◆ TASK REQUIREMENTS: Every line of the material has to be retyped exactly.

◆ PROVIDED INFORMATION:
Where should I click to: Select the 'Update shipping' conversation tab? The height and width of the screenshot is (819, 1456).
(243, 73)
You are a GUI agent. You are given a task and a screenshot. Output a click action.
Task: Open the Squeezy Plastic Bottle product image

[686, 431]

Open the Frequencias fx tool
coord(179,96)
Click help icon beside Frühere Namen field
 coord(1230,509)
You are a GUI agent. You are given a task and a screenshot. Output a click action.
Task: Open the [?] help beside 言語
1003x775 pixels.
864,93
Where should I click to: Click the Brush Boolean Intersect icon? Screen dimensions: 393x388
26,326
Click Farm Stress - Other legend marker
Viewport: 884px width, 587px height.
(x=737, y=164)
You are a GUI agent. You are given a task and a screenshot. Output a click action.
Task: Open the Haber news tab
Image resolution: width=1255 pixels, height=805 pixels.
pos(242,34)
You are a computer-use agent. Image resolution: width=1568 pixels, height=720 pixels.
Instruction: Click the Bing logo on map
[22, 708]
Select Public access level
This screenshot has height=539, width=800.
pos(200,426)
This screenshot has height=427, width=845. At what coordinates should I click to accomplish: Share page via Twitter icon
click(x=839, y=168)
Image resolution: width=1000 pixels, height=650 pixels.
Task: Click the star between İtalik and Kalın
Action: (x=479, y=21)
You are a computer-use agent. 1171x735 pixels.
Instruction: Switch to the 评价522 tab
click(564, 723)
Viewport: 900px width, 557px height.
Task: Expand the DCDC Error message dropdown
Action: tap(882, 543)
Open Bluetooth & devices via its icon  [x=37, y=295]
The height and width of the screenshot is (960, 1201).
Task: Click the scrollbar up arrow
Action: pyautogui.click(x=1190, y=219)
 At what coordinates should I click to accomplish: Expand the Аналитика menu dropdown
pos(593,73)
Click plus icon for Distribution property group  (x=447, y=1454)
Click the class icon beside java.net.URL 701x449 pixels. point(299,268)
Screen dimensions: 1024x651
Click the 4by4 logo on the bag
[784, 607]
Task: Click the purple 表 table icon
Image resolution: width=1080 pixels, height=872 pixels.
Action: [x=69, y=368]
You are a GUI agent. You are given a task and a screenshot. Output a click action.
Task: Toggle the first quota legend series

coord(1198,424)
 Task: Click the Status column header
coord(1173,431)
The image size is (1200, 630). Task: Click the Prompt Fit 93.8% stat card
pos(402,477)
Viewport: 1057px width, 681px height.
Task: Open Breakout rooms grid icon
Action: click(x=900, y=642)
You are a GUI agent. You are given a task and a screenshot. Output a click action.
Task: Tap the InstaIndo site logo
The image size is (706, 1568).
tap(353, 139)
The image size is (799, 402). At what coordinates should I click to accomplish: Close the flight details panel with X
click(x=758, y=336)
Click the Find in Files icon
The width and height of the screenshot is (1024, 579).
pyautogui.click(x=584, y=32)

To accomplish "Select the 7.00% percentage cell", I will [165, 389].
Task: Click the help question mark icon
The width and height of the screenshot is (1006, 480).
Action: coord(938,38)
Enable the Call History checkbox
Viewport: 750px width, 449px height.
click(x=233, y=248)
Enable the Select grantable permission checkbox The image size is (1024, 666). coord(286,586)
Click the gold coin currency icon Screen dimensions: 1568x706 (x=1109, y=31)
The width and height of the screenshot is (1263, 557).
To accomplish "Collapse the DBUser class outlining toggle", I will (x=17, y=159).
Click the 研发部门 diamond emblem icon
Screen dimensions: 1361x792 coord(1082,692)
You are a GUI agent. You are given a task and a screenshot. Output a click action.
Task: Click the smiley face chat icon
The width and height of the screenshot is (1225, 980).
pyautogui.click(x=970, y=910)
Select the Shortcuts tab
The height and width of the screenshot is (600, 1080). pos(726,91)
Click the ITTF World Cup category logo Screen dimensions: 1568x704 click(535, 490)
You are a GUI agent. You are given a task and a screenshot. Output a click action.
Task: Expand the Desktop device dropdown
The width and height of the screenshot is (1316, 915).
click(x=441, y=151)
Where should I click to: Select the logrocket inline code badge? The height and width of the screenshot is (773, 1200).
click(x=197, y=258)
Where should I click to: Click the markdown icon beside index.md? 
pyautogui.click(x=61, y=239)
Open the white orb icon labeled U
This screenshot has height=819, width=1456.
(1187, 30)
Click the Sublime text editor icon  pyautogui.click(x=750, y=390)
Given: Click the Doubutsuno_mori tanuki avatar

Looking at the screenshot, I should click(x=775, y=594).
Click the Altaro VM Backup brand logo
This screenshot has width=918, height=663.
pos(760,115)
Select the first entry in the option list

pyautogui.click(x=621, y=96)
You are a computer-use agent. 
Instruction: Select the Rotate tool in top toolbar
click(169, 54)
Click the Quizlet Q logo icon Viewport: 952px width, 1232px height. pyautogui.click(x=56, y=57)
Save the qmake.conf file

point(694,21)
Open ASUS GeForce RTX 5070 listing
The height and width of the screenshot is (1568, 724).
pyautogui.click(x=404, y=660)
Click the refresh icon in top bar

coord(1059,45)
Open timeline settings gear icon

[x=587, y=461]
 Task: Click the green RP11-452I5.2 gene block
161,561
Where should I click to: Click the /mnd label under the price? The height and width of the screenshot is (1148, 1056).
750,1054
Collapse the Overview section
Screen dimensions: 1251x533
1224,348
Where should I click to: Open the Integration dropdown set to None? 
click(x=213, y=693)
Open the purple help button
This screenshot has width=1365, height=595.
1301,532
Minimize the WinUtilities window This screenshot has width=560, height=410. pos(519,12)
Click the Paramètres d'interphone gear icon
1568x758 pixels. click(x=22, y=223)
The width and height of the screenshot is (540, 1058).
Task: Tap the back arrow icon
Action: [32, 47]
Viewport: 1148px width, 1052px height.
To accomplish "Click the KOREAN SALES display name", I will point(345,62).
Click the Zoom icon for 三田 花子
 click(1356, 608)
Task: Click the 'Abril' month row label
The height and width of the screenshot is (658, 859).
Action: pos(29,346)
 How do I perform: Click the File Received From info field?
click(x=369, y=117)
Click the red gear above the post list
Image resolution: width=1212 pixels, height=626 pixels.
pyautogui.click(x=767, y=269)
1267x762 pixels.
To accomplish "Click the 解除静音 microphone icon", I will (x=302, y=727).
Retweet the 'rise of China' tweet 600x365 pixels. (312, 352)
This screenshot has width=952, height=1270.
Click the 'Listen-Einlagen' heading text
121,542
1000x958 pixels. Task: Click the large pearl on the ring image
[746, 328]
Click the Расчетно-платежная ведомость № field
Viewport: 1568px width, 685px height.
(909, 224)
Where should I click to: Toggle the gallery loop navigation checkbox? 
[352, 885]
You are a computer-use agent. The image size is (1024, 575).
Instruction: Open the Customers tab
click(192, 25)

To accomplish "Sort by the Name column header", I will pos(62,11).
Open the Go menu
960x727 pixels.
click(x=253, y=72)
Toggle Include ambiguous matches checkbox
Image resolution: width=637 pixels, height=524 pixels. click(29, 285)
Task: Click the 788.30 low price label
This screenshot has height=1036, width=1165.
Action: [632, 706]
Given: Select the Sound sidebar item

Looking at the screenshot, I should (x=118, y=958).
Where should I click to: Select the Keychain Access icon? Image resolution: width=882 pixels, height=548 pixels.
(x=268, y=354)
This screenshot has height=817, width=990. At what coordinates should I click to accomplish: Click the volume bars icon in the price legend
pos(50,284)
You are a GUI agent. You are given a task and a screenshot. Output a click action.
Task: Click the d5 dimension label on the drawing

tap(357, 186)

◆ SOLUTION TO THIS PROBLEM:
Where should I click to: Select the 'Update shipping' conversation tab? The height and width of the screenshot is (819, 1456).
(243, 73)
You are a GUI agent. You are given a task and a screenshot. Output a click action.
Task: Open the Squeezy Plastic Bottle product image

[686, 431]

Open the Frequencias fx tool
coord(179,96)
Click help icon beside Frühere Namen field
 coord(1230,509)
You are a GUI agent. You are given a task and a screenshot. Output a click action.
Task: Open the [?] help beside 言語
1003x775 pixels.
864,93
Where should I click to: Click the Brush Boolean Intersect icon? Screen dimensions: 393x388
26,326
Click Farm Stress - Other legend marker
Viewport: 884px width, 587px height.
(x=737, y=164)
You are a GUI agent. You are given a task and a screenshot. Output a click action.
Task: Open the Haber news tab
Image resolution: width=1255 pixels, height=805 pixels.
pos(242,34)
You are a computer-use agent. Image resolution: width=1568 pixels, height=720 pixels.
Instruction: Click the Bing logo on map
[22, 708]
Select Public access level
This screenshot has height=539, width=800.
pos(200,426)
This screenshot has height=427, width=845. At what coordinates should I click to accomplish: Share page via Twitter icon
click(x=839, y=168)
Image resolution: width=1000 pixels, height=650 pixels.
Task: Click the star between İtalik and Kalın
Action: (x=479, y=21)
You are a computer-use agent. 1171x735 pixels.
Instruction: Switch to the 评价522 tab
click(564, 723)
Viewport: 900px width, 557px height.
Task: Expand the DCDC Error message dropdown
Action: tap(882, 543)
Open Bluetooth & devices via its icon  [x=37, y=295]
The height and width of the screenshot is (960, 1201).
Task: Click the scrollbar up arrow
Action: pyautogui.click(x=1190, y=219)
 At what coordinates should I click to accomplish: Expand the Аналитика menu dropdown
pos(593,73)
Click plus icon for Distribution property group  (x=447, y=1454)
Click the class icon beside java.net.URL 701x449 pixels. point(299,268)
Screen dimensions: 1024x651
Click the 4by4 logo on the bag
[784, 607]
Task: Click the purple 表 table icon
Image resolution: width=1080 pixels, height=872 pixels.
Action: [x=69, y=368]
You are a GUI agent. You are given a task and a screenshot. Output a click action.
Task: Toggle the first quota legend series

coord(1198,424)
 Task: Click the Status column header
coord(1173,431)
The image size is (1200, 630). Task: Click the Prompt Fit 93.8% stat card
pos(402,477)
Viewport: 1057px width, 681px height.
Task: Open Breakout rooms grid icon
Action: click(x=900, y=642)
You are a GUI agent. You are given a task and a screenshot. Output a click action.
Task: Tap the InstaIndo site logo
The image size is (706, 1568).
tap(353, 139)
The image size is (799, 402). At what coordinates should I click to accomplish: Close the flight details panel with X
click(x=758, y=336)
Click the Find in Files icon
The width and height of the screenshot is (1024, 579).
pyautogui.click(x=584, y=32)

To accomplish "Select the 7.00% percentage cell", I will [165, 389].
Task: Click the help question mark icon
The width and height of the screenshot is (1006, 480).
Action: coord(938,38)
Enable the Call History checkbox
Viewport: 750px width, 449px height.
click(x=233, y=248)
Enable the Select grantable permission checkbox The image size is (1024, 666). coord(286,586)
Click the gold coin currency icon Screen dimensions: 1568x706 (x=1109, y=31)
The width and height of the screenshot is (1263, 557).
To accomplish "Collapse the DBUser class outlining toggle", I will (x=17, y=159).
Click the 研发部门 diamond emblem icon
Screen dimensions: 1361x792 coord(1082,692)
You are a GUI agent. You are given a task and a screenshot. Output a click action.
Task: Click the smiley face chat icon
The width and height of the screenshot is (1225, 980).
pyautogui.click(x=970, y=910)
Select the Shortcuts tab
The height and width of the screenshot is (600, 1080). pos(726,91)
Click the ITTF World Cup category logo Screen dimensions: 1568x704 click(535, 490)
You are a GUI agent. You are given a task and a screenshot. Output a click action.
Task: Expand the Desktop device dropdown
The width and height of the screenshot is (1316, 915).
click(x=441, y=151)
Where should I click to: Select the logrocket inline code badge? The height and width of the screenshot is (773, 1200).
click(x=197, y=258)
Where should I click to: Click the markdown icon beside index.md? 
pyautogui.click(x=61, y=239)
Open the white orb icon labeled U
This screenshot has height=819, width=1456.
(1187, 30)
Click the Sublime text editor icon  pyautogui.click(x=750, y=390)
Given: Click the Doubutsuno_mori tanuki avatar

Looking at the screenshot, I should click(x=775, y=594).
Click the Altaro VM Backup brand logo
This screenshot has width=918, height=663.
pos(760,115)
Select the first entry in the option list

pyautogui.click(x=621, y=96)
You are a computer-use agent. 
Instruction: Select the Rotate tool in top toolbar
click(169, 54)
Click the Quizlet Q logo icon Viewport: 952px width, 1232px height. pyautogui.click(x=56, y=57)
Save the qmake.conf file

point(694,21)
Open ASUS GeForce RTX 5070 listing
The height and width of the screenshot is (1568, 724).
pyautogui.click(x=404, y=660)
Click the refresh icon in top bar

coord(1059,45)
Open timeline settings gear icon

[x=587, y=461]
 Task: Click the green RP11-452I5.2 gene block
161,561
Where should I click to: Click the /mnd label under the price? The height and width of the screenshot is (1148, 1056).
750,1054
Collapse the Overview section
Screen dimensions: 1251x533
1224,348
Where should I click to: Open the Integration dropdown set to None? 
click(x=213, y=693)
Open the purple help button
This screenshot has width=1365, height=595.
1301,532
Minimize the WinUtilities window This screenshot has width=560, height=410. pos(519,12)
Click the Paramètres d'interphone gear icon
1568x758 pixels. click(x=22, y=223)
The width and height of the screenshot is (540, 1058).
Task: Tap the back arrow icon
Action: [32, 47]
Viewport: 1148px width, 1052px height.
To accomplish "Click the KOREAN SALES display name", I will point(345,62).
Click the Zoom icon for 三田 花子
 click(1356, 608)
Task: Click the 'Abril' month row label
The height and width of the screenshot is (658, 859).
Action: pos(29,346)
 How do I perform: Click the File Received From info field?
click(x=369, y=117)
Click the red gear above the post list
Image resolution: width=1212 pixels, height=626 pixels.
pyautogui.click(x=767, y=269)
1267x762 pixels.
To accomplish "Click the 解除静音 microphone icon", I will (x=302, y=727).
Retweet the 'rise of China' tweet 600x365 pixels. (312, 352)
This screenshot has width=952, height=1270.
Click the 'Listen-Einlagen' heading text
121,542
1000x958 pixels. Task: Click the large pearl on the ring image
[746, 328]
Click the Расчетно-платежная ведомость № field
Viewport: 1568px width, 685px height.
(909, 224)
Where should I click to: Toggle the gallery loop navigation checkbox? 
[352, 885]
You are a computer-use agent. The image size is (1024, 575).
Instruction: Open the Customers tab
click(192, 25)

To accomplish "Sort by the Name column header", I will pos(62,11).
Open the Go menu
960x727 pixels.
click(x=253, y=72)
Toggle Include ambiguous matches checkbox
Image resolution: width=637 pixels, height=524 pixels. click(29, 285)
Task: Click the 788.30 low price label
This screenshot has height=1036, width=1165.
Action: [632, 706]
Given: Select the Sound sidebar item

Looking at the screenshot, I should (x=118, y=958).
Where should I click to: Select the Keychain Access icon? Image resolution: width=882 pixels, height=548 pixels.
(x=268, y=354)
This screenshot has height=817, width=990. At what coordinates should I click to accomplish: Click the volume bars icon in the price legend
pos(50,284)
You are a GUI agent. You are given a task and a screenshot. Output a click action.
Task: Click the d5 dimension label on the drawing

tap(357, 186)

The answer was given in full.